The transaction also offers more resources to Tumblr, including advertising opportunities. Once opposed to advertising, Tumblr began placing ads on its platform last year, generating $13 million in revenue. However, sources told The New York Times that the fledgling company burned through $25 million in cash last year and struggled to raise more money, which may have prompted deal discussions with Yahoo and others.

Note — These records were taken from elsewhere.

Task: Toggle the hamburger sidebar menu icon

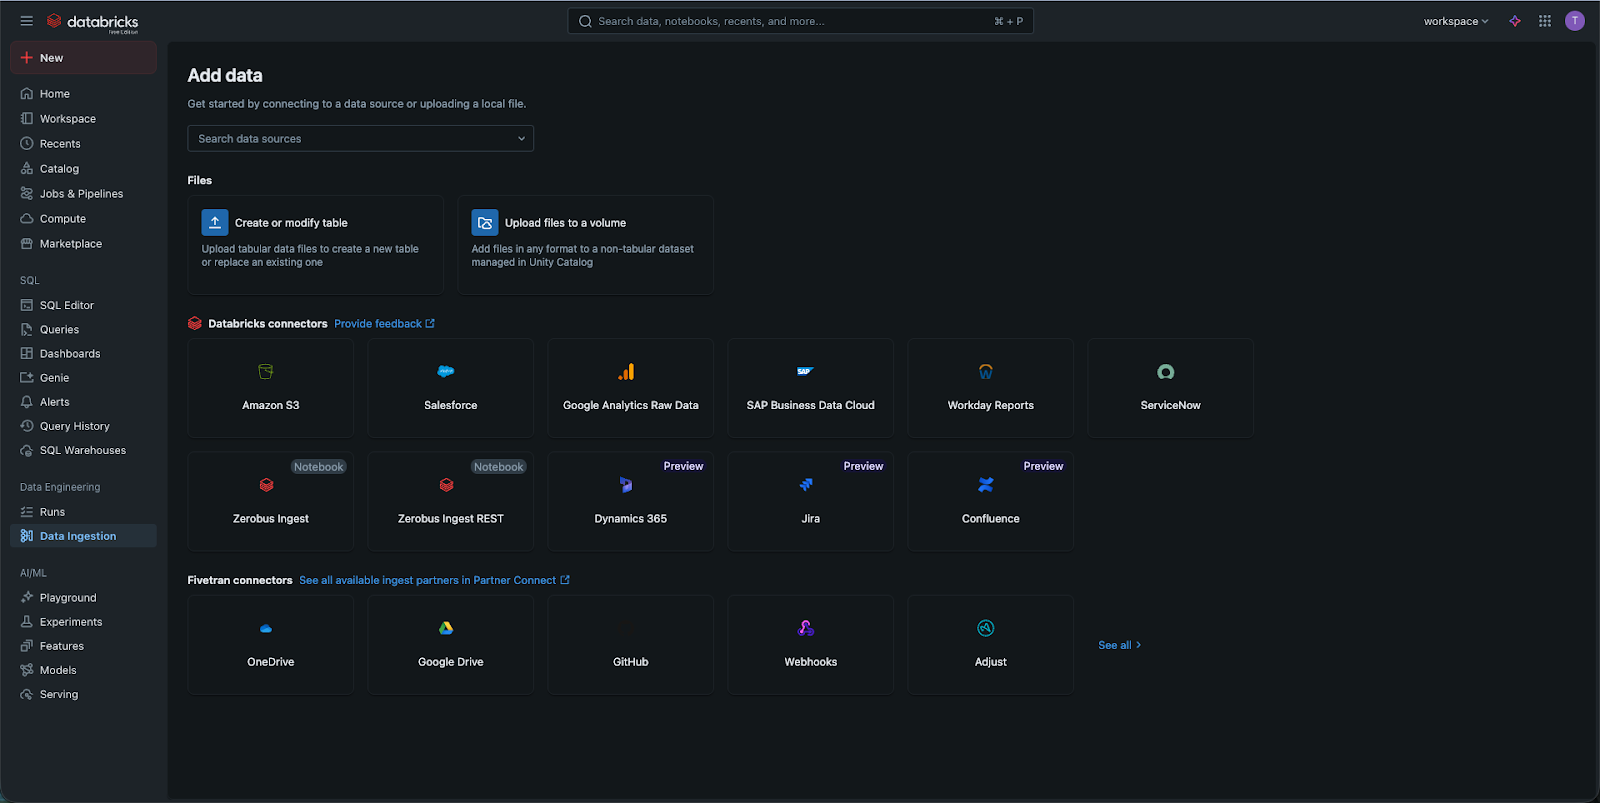Action: 26,21
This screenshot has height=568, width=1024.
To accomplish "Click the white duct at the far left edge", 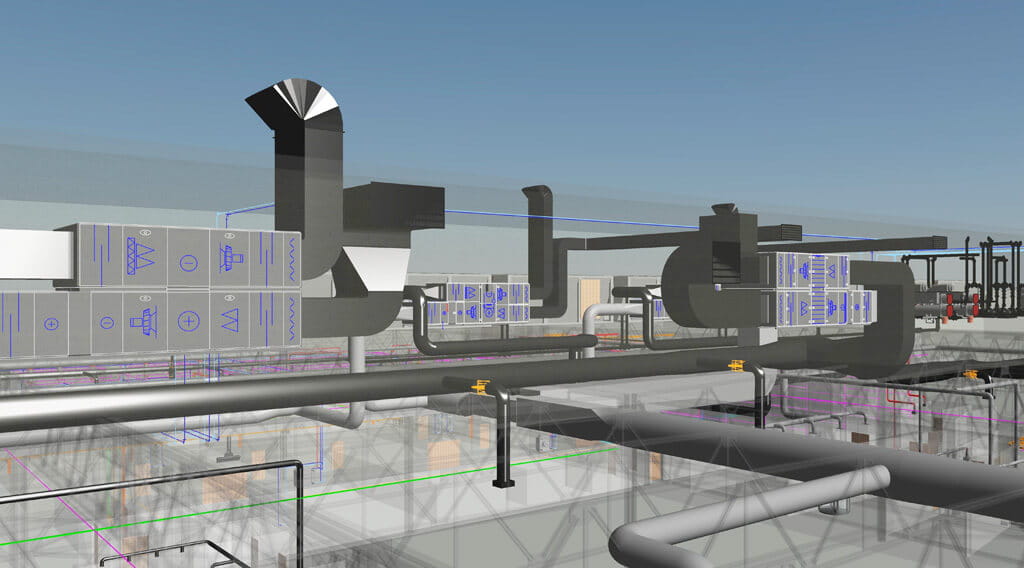I will pos(25,253).
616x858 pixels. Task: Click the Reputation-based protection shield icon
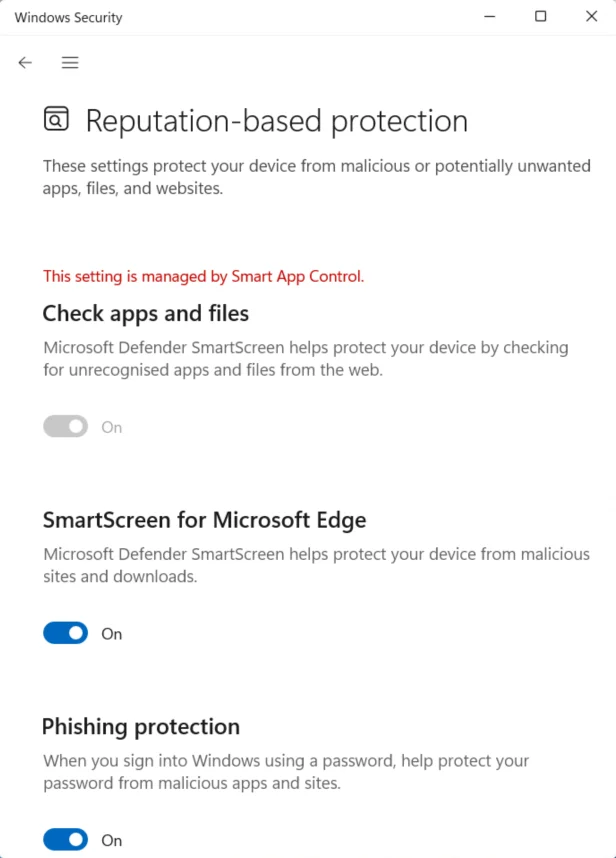[x=56, y=119]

To hold onto Tumblr's millions of loyal users, Yahoo must stay true to its word and maintain the blogging site's energetic, creative spirit. It may follow in the footsteps of Facebook, which has so far shied away from placing ads on Instagram to avoid alienating users. Yet Yahoo must also figure out how to make a fun site profitable if it wishes to remain relevant in the shifting digital universe.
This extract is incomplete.